Looking at the answers from @JeromyAnglim and @Fizz, their answers give a general feel that it is acceptable to reference Psychology Today within questions, but what about answers?
To summarise what @JeromyAnglim and @Fizz points out, excluding questions simply because they are based on PT is too drastic. Psychology Today falls into the realm of non-peer reviewed online content and there is nothing wrong with referring to it.
My point I would add is that it shows prior research which we require, and as @JeromyAnglim points out:
this site is a bridge between science and what the wider public find interesting. So in that sense, Psych Today might bring up a topic that the wider public finds interesting, and that perhaps we can provide a more scientific answer to.
I agree with these points when seeing a question using Psychology Today as a reference, but I have trouble accepting answers purely based on Psychology Today articles.
For the majority of cases, I have seen that Psychology Today articles contain no citations and references to corroborating studies they say exist.
This to me is unacceptable. We have a strict policy that all answers should be backed up with reliable references so that the answer can be independently verified, regardless of the reader's/answerer's background. How can anyone safely judge a non-referenced Psychology Today article as reliable?
The author may have a PhD or similar, but it doesn't stop that author claiming a study proves something when it doesn't, in order to imply they are justified in making an invalid statement. So in this sense I agree with @BryanKrause
This is where citations and references come into play. As an example, in the answer to Saying things to shock others, as pointed out by @Fizz in the comments
honestly that PT page sounds like bollocks. The ref it cites for "Excessive attention seeking is not a character flaw. It is a brain wiring response to early developmental trauma caused by neglect." is https://www.ncbi.nlm.nih.gov/pubmed/10831470 which I have no idea how someone can interpret like that; it's a study of trauma in adulthood etc.
In this case, the Psychology Today article is a very rare example which is cited and referenced, yet the referenced article does not actually prove their claim, making their article questionable.
How many other questionable articles are there in Psychology Today?

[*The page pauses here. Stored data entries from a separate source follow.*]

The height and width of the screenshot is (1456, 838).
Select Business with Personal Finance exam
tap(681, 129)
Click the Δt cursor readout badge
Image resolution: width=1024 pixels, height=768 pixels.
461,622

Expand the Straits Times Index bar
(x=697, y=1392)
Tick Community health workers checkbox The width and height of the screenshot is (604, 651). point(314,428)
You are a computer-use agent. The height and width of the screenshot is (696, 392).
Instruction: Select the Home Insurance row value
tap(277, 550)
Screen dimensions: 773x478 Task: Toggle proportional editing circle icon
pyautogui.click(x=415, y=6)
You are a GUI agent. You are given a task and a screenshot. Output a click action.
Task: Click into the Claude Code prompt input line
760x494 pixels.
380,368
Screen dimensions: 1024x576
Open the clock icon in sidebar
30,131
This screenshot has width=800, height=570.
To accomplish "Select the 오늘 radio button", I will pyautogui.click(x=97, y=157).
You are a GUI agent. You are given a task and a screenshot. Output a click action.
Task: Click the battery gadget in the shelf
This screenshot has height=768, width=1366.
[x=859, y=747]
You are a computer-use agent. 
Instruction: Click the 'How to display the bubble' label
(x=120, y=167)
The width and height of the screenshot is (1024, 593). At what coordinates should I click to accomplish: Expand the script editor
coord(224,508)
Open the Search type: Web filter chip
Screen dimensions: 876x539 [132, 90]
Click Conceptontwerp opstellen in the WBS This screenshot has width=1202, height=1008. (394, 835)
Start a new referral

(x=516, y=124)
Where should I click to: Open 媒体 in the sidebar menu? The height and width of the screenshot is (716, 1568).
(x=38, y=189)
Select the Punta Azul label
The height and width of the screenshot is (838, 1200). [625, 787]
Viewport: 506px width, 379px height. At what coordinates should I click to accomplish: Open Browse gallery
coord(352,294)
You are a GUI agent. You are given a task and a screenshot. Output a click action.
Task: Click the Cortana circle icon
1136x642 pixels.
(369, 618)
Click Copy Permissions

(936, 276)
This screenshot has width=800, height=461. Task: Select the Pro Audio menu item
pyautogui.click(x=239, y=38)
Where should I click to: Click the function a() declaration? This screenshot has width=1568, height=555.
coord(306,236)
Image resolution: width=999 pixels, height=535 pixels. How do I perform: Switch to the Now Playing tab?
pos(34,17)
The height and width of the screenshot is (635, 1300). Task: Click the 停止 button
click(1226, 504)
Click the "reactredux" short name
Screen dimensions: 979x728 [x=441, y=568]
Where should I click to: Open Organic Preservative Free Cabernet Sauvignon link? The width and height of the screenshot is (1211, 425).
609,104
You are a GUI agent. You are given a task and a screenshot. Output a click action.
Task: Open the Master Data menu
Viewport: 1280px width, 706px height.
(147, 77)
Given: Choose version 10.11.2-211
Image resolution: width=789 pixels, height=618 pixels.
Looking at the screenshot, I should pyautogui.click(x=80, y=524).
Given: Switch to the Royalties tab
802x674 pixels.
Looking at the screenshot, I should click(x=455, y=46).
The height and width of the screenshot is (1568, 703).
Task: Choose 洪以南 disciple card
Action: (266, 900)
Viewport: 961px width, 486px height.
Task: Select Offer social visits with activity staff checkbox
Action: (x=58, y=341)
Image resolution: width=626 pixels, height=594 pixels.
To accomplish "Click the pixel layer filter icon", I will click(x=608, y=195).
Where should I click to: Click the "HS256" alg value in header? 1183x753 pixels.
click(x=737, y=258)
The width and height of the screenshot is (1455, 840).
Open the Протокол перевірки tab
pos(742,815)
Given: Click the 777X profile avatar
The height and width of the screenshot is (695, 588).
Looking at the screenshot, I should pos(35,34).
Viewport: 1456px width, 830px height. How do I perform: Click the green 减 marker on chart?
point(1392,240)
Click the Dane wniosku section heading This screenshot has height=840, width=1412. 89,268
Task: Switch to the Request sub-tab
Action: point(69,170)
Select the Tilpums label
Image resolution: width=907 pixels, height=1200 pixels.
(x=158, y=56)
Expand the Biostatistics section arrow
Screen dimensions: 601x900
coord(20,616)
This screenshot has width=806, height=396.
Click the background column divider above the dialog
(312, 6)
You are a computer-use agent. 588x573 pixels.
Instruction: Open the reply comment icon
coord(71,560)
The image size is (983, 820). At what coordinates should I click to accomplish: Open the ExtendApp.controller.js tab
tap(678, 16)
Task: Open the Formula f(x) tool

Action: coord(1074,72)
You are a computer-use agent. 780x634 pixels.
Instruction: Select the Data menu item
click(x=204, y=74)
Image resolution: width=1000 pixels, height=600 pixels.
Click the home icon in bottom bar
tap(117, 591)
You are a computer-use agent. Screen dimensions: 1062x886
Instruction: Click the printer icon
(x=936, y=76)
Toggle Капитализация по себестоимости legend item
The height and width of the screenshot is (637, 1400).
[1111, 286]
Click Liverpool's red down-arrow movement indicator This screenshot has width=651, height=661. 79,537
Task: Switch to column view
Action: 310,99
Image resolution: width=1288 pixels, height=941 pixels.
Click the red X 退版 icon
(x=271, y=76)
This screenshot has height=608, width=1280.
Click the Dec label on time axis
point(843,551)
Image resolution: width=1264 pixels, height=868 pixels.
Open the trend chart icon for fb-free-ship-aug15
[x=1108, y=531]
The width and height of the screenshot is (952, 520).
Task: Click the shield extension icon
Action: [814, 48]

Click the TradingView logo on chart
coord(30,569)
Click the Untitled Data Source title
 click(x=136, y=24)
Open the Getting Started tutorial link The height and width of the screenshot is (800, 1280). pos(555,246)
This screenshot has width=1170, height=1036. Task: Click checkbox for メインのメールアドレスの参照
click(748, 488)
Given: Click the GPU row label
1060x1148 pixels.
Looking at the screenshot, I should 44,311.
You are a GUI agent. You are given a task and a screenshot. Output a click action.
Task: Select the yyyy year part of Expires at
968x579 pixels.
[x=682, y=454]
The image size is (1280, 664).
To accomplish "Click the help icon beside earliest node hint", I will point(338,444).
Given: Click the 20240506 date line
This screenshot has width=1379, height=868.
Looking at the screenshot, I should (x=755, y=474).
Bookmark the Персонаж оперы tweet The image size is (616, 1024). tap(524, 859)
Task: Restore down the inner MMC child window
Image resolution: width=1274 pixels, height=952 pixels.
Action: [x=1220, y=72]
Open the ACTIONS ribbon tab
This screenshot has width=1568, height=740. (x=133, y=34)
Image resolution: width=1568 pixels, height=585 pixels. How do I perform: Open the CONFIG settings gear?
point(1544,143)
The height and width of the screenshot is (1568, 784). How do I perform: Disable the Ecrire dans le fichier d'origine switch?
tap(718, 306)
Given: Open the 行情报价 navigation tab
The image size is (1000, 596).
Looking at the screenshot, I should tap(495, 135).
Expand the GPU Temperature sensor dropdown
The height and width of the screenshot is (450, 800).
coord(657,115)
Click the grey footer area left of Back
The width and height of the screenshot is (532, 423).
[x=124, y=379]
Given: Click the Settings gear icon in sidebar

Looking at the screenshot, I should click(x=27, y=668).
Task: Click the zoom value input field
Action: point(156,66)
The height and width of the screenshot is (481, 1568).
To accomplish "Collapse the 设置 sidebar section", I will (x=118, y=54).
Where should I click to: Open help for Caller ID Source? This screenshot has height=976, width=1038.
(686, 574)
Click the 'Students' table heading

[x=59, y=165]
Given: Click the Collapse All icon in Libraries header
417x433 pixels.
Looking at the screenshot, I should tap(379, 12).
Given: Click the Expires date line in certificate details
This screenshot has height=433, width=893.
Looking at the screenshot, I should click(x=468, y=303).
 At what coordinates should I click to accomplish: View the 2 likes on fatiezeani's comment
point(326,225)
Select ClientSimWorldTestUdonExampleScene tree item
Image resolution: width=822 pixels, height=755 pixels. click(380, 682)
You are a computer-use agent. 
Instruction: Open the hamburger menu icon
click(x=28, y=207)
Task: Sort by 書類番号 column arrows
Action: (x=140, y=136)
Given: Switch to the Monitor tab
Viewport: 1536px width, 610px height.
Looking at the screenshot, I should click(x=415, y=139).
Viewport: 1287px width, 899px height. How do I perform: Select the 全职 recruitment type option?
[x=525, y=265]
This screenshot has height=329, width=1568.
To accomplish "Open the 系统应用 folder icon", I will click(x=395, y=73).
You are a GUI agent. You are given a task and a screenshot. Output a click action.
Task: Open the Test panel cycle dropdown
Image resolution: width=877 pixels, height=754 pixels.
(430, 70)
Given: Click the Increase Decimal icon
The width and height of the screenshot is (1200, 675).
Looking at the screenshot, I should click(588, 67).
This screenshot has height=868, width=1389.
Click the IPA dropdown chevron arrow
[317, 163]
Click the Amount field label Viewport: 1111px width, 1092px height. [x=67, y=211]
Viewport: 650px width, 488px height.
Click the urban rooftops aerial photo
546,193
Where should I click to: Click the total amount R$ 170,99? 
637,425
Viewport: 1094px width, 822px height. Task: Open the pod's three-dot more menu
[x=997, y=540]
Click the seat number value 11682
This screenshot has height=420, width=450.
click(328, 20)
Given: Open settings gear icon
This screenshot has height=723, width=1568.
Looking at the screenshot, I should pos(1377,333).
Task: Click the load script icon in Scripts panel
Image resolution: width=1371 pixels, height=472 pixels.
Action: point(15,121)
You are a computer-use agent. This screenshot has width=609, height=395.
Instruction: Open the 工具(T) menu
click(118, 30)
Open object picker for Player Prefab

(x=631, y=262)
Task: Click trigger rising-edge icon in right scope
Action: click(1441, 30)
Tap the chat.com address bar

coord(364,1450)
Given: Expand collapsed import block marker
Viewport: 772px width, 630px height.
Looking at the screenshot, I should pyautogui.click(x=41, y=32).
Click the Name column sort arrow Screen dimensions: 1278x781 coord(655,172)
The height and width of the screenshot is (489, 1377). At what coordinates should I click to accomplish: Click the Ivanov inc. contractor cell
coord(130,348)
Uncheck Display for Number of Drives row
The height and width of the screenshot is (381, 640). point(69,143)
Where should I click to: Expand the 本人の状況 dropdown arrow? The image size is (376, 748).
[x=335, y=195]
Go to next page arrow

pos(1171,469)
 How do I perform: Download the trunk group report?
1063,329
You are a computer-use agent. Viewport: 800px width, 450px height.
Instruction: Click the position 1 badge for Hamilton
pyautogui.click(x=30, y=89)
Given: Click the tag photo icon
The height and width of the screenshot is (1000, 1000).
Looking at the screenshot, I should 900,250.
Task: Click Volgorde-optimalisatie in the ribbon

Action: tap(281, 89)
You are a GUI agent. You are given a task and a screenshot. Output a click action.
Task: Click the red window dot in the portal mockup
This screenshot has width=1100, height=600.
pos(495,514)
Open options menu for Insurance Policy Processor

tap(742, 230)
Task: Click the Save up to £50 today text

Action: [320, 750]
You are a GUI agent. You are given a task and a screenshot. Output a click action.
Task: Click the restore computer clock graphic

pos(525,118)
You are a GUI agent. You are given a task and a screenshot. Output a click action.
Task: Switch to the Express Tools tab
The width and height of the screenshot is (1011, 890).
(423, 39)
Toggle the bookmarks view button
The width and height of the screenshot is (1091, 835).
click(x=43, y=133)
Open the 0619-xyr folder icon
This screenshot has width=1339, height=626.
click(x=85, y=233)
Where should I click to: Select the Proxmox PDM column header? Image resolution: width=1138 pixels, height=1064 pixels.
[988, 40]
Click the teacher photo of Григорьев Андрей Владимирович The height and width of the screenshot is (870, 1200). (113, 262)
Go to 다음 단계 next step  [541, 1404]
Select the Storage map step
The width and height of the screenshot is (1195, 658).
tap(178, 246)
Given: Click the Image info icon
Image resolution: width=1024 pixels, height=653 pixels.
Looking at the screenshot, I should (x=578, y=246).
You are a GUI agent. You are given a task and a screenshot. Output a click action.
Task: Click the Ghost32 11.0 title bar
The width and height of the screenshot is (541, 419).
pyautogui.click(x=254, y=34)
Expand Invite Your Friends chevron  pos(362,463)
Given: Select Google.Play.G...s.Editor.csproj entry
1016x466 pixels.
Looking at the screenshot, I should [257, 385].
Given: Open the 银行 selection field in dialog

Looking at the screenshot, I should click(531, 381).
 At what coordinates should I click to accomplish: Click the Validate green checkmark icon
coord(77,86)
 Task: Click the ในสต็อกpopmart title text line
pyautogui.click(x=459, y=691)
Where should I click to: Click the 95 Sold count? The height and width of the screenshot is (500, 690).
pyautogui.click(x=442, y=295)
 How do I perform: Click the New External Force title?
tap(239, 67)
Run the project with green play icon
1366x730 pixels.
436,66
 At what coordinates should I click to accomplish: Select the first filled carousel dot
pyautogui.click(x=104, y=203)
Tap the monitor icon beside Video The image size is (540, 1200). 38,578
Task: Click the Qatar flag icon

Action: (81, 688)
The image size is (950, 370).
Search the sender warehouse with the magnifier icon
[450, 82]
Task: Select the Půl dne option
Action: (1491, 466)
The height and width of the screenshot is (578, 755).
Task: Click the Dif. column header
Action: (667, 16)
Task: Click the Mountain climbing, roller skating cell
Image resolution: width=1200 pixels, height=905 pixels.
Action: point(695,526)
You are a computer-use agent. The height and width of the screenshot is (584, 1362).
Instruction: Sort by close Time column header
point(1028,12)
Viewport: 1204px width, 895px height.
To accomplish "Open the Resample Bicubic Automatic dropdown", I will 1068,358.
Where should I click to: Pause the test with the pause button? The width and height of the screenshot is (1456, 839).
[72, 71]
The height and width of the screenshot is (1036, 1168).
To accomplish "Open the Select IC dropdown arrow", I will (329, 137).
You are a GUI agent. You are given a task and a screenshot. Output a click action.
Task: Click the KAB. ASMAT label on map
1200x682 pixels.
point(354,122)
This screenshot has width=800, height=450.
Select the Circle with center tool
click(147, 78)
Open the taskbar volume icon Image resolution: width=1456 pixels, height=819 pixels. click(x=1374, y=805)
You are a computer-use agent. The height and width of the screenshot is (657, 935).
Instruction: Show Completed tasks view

Well that is open to debate and we cannot reliably answer that, but in my view, if an answer is given purely based on an uncited and unreferenced Psychology Today article, I would suggest to the answerer that they try and find a more reliable source for their claims as these articles cannot be relied upon to be correct and accurate.
If the Psychology Today article does contain citations and references, then I would hesitantly allow it but would not necessarily trust the "corroborating article" until I had chance to study it for accuracy.